The main reason for blurry vision in the morning is that the cornea swells overnight while you sleep. This swelling occurs because the specialized endothelial pump cells slow down at night. The endothelial pump cells require oxygen to be most active (this is called aerobic metabolism) which they typically get by diffusion through the air (when your eyelids are open). When you sleep, you close your eyelids and the oxygen levels in the cornea drop. The specialized pump cells slow down with the drop in oxygen (change to anaerobic metabolism) and the cornea swells. When you wake in the morning, the endothelial pump cells return to their active pumping state and they clear the cornea rapidly. In patients with Fuchs’ endothelial dystrophy, those pump cells are damaged and it may take extra time for them to be able to clear the cornea. In later stages of Fuchs’ dystrophy, the pump cells may not have enough remaining action to be able to clear the cornea.
Yes. The glare is the result of light scattering as it passes through the cornea. In a healthy cornea, light passes through the cornea without significant scatter. In Fuchs’ dystrophy, the guttae (pronounced Goo-Tay) changes on the inside of the cornea cause significant light scatter. Guttae are “water droplet-like” changes that accumulate on the inside of the cornea in patients with Fuchs’ dystrophy.
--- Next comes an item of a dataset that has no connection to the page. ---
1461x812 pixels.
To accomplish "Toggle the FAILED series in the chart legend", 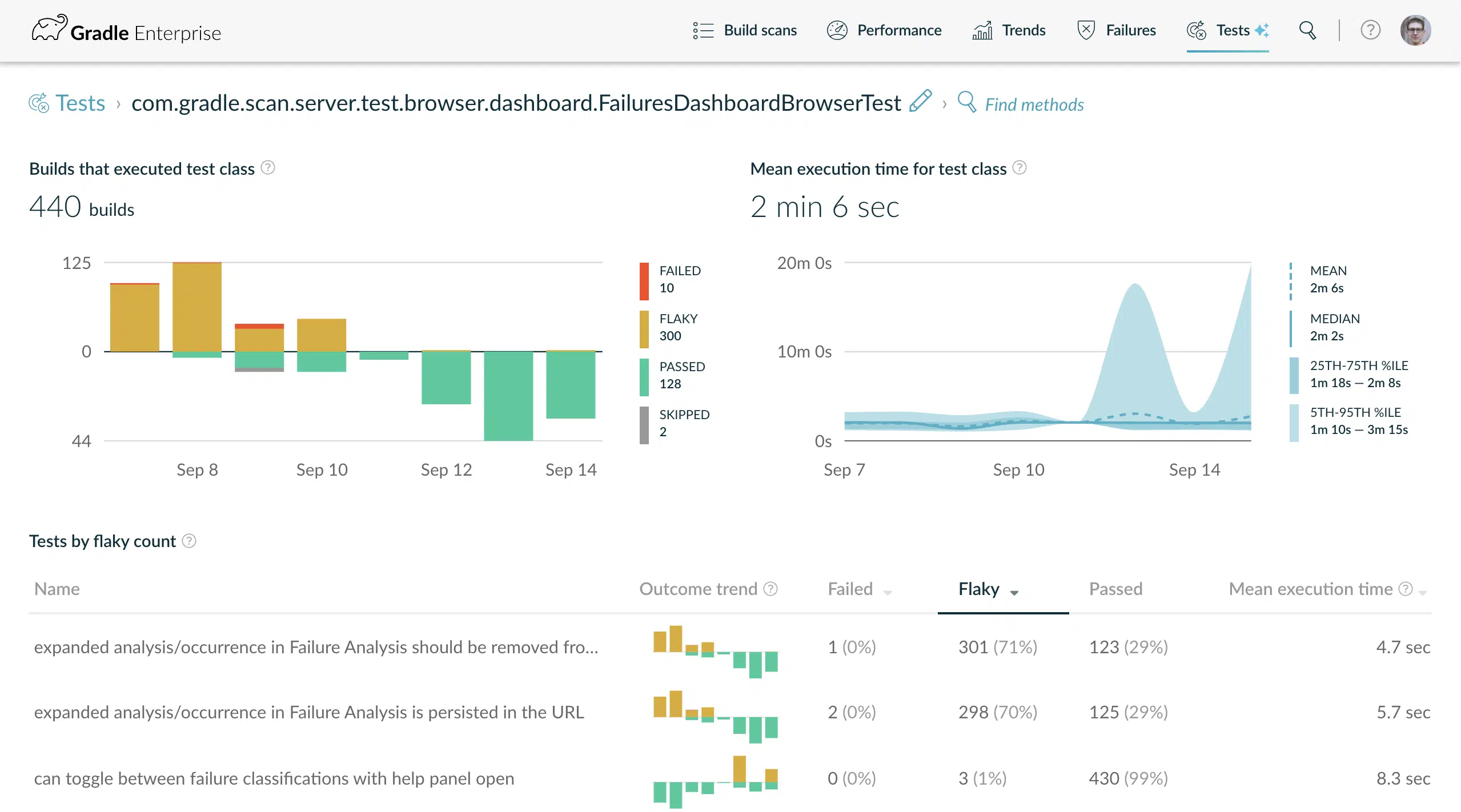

These changes scatter light similar to the light scattering effect of rain droplets in the atmosphere causing a rainbow.
Fuchs’ corneal dystrophy is typically a slowly progressive condition that leads to a gradual decline in vision and worsening quality of vision. Many patients will progress to needing a surgical procedure to restore the vision within about 10 years from the time of diagnosis.